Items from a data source
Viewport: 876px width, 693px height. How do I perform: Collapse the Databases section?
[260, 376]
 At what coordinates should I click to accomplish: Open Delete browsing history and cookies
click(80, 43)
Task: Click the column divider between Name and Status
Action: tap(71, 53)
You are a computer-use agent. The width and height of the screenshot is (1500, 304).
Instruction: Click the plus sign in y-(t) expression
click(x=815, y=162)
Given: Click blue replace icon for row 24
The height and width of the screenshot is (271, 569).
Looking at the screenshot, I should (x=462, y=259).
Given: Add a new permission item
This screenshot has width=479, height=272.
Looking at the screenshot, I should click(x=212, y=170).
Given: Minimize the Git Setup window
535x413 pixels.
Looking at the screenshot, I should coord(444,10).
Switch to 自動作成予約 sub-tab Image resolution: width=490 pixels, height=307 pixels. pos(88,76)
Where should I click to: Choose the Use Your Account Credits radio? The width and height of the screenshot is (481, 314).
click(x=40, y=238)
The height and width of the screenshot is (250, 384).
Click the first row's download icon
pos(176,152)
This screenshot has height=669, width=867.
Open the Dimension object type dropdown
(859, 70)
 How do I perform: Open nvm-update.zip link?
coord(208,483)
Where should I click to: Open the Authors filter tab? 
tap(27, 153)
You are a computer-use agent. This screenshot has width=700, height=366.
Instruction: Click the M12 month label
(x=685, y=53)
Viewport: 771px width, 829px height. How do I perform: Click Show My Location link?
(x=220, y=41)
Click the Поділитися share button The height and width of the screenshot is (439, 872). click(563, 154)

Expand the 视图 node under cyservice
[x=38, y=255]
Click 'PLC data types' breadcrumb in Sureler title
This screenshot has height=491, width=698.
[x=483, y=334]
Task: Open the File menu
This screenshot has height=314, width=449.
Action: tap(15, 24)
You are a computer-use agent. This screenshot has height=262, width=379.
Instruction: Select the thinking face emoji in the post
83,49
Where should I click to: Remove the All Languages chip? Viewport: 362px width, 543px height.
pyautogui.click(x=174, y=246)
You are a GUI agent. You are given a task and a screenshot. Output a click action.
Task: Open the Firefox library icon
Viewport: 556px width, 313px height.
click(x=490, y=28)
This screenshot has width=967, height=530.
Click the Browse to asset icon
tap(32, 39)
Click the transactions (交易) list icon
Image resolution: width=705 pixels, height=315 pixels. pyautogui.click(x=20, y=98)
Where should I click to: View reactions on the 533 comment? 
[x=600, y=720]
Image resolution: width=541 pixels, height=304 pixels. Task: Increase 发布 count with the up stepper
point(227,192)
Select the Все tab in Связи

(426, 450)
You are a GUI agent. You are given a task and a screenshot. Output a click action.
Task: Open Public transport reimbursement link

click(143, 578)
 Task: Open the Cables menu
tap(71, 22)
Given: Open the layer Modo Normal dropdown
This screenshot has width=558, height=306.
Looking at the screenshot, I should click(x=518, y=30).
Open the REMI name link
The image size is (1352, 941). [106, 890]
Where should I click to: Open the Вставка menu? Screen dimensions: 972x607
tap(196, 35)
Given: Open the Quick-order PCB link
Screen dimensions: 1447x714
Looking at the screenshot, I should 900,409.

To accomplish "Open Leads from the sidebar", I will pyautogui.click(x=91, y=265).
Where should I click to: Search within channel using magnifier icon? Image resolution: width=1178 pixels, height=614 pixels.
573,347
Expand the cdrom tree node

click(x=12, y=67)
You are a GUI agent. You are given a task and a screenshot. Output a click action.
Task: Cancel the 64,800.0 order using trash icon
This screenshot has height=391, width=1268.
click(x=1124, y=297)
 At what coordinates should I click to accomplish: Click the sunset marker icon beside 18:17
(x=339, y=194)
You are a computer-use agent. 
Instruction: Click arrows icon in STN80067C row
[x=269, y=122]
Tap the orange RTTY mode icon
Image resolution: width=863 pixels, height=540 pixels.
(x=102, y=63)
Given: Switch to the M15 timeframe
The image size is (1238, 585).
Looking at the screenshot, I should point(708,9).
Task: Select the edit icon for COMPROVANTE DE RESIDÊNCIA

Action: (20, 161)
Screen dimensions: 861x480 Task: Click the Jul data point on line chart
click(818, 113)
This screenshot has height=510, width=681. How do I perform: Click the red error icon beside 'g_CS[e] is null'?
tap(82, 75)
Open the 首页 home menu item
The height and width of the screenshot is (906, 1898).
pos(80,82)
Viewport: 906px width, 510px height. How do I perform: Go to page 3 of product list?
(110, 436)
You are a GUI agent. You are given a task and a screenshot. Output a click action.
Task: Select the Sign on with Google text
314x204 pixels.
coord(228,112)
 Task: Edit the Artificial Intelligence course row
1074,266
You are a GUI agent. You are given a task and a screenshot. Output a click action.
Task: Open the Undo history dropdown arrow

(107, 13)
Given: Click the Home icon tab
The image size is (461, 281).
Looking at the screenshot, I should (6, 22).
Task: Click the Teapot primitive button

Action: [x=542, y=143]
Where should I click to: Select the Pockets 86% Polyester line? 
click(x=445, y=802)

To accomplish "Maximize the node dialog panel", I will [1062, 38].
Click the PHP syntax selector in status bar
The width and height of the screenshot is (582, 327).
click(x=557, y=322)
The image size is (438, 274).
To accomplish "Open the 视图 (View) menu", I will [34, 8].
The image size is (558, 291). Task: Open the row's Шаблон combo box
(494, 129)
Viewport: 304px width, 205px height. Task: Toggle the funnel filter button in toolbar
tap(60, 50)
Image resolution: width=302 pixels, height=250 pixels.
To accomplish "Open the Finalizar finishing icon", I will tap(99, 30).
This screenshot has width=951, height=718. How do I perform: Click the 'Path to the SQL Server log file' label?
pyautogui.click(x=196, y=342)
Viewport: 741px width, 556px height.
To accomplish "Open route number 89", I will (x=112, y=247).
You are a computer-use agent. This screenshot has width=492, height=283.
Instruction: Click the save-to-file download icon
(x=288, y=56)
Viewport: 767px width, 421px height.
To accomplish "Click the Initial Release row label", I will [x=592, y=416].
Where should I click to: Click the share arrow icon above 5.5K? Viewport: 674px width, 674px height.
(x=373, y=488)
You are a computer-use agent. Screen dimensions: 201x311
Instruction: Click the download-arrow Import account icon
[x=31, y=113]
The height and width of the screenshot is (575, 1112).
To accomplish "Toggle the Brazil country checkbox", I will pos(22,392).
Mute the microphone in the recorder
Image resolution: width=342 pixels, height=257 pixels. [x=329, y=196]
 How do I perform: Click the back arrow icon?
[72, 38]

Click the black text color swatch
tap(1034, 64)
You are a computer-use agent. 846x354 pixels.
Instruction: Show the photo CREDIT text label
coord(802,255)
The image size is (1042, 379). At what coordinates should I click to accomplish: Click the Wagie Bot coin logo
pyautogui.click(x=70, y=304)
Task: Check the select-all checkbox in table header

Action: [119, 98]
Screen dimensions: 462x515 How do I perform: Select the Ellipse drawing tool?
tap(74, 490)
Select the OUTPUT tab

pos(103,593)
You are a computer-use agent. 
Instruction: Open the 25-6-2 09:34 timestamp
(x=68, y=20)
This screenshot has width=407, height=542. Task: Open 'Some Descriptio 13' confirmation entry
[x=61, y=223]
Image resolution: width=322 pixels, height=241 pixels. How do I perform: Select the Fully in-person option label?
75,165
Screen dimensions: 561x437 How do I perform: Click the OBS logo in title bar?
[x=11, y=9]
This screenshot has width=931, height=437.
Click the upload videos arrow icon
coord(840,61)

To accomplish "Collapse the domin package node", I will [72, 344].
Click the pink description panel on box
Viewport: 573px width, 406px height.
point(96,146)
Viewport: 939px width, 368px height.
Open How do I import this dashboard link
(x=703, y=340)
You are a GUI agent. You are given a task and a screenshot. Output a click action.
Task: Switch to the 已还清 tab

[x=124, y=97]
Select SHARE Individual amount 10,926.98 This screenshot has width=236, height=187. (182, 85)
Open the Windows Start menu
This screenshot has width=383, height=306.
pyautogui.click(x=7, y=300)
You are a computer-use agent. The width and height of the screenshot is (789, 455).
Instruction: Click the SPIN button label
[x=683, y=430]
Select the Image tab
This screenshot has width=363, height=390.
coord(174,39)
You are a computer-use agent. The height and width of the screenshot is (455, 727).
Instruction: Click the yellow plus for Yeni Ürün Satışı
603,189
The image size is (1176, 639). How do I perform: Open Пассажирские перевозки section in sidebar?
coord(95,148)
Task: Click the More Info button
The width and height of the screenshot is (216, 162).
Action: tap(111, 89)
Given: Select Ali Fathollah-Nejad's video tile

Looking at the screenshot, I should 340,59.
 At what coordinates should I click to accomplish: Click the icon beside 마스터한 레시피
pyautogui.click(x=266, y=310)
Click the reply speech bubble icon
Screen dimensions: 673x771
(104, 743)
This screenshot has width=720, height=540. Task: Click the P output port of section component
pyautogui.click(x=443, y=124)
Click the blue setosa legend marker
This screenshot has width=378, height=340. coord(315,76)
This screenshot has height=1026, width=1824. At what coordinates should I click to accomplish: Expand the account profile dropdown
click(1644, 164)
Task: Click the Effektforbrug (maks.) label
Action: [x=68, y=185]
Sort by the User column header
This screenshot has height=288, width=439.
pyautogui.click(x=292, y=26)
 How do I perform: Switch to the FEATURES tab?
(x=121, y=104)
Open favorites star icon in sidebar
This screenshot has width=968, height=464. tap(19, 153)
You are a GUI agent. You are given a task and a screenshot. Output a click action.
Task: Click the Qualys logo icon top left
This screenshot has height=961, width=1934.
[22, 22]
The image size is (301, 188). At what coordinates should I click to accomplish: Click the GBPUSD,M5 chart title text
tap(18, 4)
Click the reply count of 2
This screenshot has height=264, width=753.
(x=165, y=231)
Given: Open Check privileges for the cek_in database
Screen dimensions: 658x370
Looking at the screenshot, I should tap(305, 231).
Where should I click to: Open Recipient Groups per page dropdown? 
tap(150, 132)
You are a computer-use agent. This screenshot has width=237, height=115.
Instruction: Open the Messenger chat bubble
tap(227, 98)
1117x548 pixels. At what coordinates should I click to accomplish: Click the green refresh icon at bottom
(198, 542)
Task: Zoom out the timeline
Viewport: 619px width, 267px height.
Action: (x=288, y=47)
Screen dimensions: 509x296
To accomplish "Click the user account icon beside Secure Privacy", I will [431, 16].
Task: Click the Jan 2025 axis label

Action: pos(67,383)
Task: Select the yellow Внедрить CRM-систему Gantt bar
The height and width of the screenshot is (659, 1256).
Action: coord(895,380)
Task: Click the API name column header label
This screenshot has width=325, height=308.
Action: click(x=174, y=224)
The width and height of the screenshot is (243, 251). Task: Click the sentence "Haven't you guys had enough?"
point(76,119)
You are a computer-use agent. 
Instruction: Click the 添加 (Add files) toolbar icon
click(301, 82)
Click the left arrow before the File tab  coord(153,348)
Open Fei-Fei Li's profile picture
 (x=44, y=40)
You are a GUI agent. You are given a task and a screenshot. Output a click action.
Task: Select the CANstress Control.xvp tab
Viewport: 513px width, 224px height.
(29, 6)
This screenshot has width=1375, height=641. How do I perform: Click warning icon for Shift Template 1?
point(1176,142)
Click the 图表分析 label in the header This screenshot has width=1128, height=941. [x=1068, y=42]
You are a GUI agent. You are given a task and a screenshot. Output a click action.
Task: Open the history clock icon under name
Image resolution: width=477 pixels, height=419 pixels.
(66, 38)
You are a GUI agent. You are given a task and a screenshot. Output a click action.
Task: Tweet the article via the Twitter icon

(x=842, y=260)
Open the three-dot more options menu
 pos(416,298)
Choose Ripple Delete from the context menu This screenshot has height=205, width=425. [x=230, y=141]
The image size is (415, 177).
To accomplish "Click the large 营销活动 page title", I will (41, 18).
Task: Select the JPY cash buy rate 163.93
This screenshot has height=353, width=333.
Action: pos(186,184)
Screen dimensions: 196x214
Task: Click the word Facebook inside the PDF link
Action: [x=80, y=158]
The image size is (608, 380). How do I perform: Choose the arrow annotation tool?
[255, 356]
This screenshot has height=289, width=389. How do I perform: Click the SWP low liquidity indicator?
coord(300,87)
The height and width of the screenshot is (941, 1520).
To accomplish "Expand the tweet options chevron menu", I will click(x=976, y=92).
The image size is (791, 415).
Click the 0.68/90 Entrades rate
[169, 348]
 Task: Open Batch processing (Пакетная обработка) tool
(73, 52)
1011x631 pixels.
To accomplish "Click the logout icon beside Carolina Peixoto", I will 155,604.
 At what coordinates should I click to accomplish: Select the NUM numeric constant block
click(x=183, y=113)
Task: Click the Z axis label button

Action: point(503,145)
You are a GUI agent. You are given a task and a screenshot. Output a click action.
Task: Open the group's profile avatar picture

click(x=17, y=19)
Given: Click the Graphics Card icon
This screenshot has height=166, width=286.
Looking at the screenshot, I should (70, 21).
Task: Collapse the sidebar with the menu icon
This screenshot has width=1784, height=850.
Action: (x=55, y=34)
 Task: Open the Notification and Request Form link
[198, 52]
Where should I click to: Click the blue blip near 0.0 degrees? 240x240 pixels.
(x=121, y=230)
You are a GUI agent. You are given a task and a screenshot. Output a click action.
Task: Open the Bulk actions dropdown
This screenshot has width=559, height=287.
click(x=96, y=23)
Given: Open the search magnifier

Work order
From the entries above, return each line with the word "computer" in it.

Reply to the task
You are a computer-use agent. The width and height of the screenshot is (1500, 304).
You are a computer-use agent. This screenshot has width=700, height=366.
You are a computer-use agent. This screenshot has height=262, width=379.
You are a computer-use agent. 
You are a computer-use agent. This screenshot has width=492, height=283.
You are a computer-use agent. Screen dimensions: 201x311
You are a computer-use agent. 846x354 pixels.
You are a computer-use agent. 
You are a computer-use agent. The width and height of the screenshot is (789, 455).
You are a computer-use agent. The height and width of the screenshot is (455, 727).
You are a computer-use agent. This screenshot has width=237, height=115.
You are a computer-use agent. 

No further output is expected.